Zingerone (0–2 mM) reduces neoblastoma cell survival[3].
Zingerone (0–2 mM) decreases cyclin D1 expression and increases caspase-3 and PARP-1 cleavage in BE(2)-M17 cells[3].

- Alloxan-induced diabetes model (rat): In male Wistar rats, alloxan (100 mg/kg, i.p., once) induced diabetes. Oral administration of zingerone (50 or 100 mg/kg b.wt./day for 21 days) significantly reduced blood glucose levels (e.g., day 21: 144.7 ± 4.26 mg/dL for 50 mg/kg, 122.6 ± 1.80 mg/dL for 100 mg/kg vs. 245.00 ± 11.12 mg/dL in diabetic control), increased serum insulin levels, increased serum amylase, improved lipid profile (decreased TC, TG, LDL-C; increased HDL-C), decreased liver enzymes (ALT, AST, ALP), decreased lipid peroxidation (MDA), and increased antioxidant enzyme activities (SOD, CAT, GPx, GSH). Zingerone also decreased NF-κB-p65 levels and reduced pro-inflammatory cytokines (IL-1β, IL-2, IL-6, TNF-α). [2]

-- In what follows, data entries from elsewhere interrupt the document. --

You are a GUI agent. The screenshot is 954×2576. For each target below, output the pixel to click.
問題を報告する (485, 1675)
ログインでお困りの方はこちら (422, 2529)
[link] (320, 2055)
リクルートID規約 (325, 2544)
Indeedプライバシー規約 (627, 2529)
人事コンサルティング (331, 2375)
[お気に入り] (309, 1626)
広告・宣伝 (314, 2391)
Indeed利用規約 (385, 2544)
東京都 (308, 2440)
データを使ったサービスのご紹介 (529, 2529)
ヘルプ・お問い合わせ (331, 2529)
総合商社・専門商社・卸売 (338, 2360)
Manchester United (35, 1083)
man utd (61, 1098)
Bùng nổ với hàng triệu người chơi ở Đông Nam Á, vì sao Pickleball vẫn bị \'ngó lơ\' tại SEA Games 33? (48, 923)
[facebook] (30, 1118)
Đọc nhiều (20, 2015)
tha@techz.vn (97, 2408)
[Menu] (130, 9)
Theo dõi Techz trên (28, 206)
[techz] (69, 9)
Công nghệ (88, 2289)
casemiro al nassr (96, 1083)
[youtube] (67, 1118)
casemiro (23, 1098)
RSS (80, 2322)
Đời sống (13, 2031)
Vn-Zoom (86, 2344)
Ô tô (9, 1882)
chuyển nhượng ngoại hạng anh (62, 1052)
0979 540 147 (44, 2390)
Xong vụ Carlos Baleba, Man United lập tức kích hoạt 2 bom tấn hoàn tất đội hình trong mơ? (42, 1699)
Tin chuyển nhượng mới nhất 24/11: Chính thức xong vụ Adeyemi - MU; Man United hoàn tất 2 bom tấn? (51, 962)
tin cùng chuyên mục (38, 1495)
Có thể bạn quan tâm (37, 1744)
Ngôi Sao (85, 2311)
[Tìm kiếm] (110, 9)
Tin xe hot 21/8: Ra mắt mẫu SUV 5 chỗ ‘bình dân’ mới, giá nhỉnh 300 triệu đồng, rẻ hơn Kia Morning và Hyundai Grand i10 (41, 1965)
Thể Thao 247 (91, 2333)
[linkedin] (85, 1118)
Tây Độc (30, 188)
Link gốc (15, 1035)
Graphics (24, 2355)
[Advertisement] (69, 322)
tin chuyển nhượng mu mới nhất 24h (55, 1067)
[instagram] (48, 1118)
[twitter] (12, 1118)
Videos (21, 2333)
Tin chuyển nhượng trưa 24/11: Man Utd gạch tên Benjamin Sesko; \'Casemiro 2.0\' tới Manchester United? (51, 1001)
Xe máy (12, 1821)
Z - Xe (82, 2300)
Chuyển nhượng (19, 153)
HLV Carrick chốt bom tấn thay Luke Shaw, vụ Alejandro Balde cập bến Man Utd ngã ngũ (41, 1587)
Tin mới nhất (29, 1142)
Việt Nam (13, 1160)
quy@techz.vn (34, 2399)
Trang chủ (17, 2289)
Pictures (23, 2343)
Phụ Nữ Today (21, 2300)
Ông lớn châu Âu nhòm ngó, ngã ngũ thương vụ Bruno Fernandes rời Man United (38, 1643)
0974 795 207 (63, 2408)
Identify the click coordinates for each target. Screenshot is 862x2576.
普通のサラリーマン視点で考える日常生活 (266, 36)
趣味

- Neuroblastoma xenograft model (mouse): In BALB/c mice injected subcutaneously with Renca cells (5 × 10⁶), intraperitoneal administration of zingerone (10 mg/kg in saline, daily for 7 days) significantly reduced tumor size compared to saline control. Immunohistochemistry of tumor tissues showed reduced cyclin D1 expression, increased pH3-positive cells, and increased TUNEL-positive apoptotic cells in zingerone-treated mice. [3]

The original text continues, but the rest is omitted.